Existing brain network analysis methods struggle to effectively model high-order interactions among multiple brain regions, limiting the early and precise classification of neurodegenerative diseases. To address this challenge, this work proposes the MuHL framework, which overcomes the limitations of conventional approaches that rely on predefined hyperedges or merely learn edge weights. MuHL leverages multiscale graph signal processing and hierarchical feature extraction to adaptively learn dynamic high-order connectivity structures within a continuous hypergraph space. The method achieves significant improvements in classifying different stages of Alzheimer’s disease and Parkinson’s disease across multiple brain network benchmarks, while also uncovering key brain regions and their collective interaction patterns closely associated with disease progression.

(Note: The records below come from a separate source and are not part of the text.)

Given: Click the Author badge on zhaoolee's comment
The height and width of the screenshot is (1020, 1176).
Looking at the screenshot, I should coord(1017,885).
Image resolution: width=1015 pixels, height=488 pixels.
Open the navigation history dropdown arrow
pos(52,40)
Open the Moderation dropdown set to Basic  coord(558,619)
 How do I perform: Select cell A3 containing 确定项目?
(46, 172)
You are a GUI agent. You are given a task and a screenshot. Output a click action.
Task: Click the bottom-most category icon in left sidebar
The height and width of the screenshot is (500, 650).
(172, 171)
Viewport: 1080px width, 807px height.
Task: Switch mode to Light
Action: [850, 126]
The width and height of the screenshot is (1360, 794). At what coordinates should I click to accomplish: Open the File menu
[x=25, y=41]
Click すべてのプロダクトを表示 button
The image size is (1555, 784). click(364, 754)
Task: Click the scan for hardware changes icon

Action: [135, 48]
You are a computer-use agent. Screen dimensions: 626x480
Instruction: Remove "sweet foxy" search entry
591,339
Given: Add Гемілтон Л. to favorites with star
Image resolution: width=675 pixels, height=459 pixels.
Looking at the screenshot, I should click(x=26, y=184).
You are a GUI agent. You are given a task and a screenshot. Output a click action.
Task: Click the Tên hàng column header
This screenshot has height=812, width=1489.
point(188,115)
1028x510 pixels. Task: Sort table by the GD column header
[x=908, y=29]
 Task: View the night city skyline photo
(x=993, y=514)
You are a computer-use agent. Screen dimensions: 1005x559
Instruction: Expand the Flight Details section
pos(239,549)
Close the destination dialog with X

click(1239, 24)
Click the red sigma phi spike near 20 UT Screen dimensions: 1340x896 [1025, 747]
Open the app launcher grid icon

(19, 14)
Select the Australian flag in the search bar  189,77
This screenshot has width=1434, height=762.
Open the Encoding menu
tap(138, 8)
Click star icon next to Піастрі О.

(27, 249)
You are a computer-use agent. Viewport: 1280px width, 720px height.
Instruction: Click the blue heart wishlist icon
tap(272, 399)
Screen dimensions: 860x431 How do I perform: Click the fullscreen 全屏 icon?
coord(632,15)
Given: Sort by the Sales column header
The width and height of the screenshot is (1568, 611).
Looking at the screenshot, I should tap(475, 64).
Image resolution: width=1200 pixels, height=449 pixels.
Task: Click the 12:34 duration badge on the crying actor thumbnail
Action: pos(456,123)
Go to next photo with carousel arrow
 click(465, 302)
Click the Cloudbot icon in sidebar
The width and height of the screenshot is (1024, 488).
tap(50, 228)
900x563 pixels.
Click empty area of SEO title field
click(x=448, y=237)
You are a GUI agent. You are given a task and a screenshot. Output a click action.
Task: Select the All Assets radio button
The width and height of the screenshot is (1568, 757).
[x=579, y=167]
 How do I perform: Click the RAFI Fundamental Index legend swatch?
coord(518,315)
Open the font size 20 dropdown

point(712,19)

Understanding complex interactions between brain regions is critical for early neurodegenerative disease classification such as Alzheimer's Disease (AD) and Parkinson's Disease (PD). While graph-based models are widely used to analyze brain networks, most existing approaches primarily focus on pairwise interactions between directly connected nodes, limiting their ability to capture higher-order dependencies across multiple regions. Although hypergraph-based methods have been proposed to model higher-order relations, many rely on predefined hyperedges or restrict learning to hyperedge weights, reducing flexibility and limiting their capacity to capture multi-resolution structural patterns. In this regard, we introduce an adaptive multi-scale hyperedge learning framework, i.e., MuHL, which constructs hierarchical node features and dynamically learns high-order interactions through continuous hyperedge construction over multi-resolution graph signals. Extensive experiments on multiple brain network benchmarks demonstrate that MuHL consistently improves disease classification performance across different stages, and further identifies key regions of interest (ROIs) and their group-wise interactions from the learned hyperedges that are associated with disease progression, highlighting its potential as a powerful tool for brain network analysis in neurodegenerative disorders.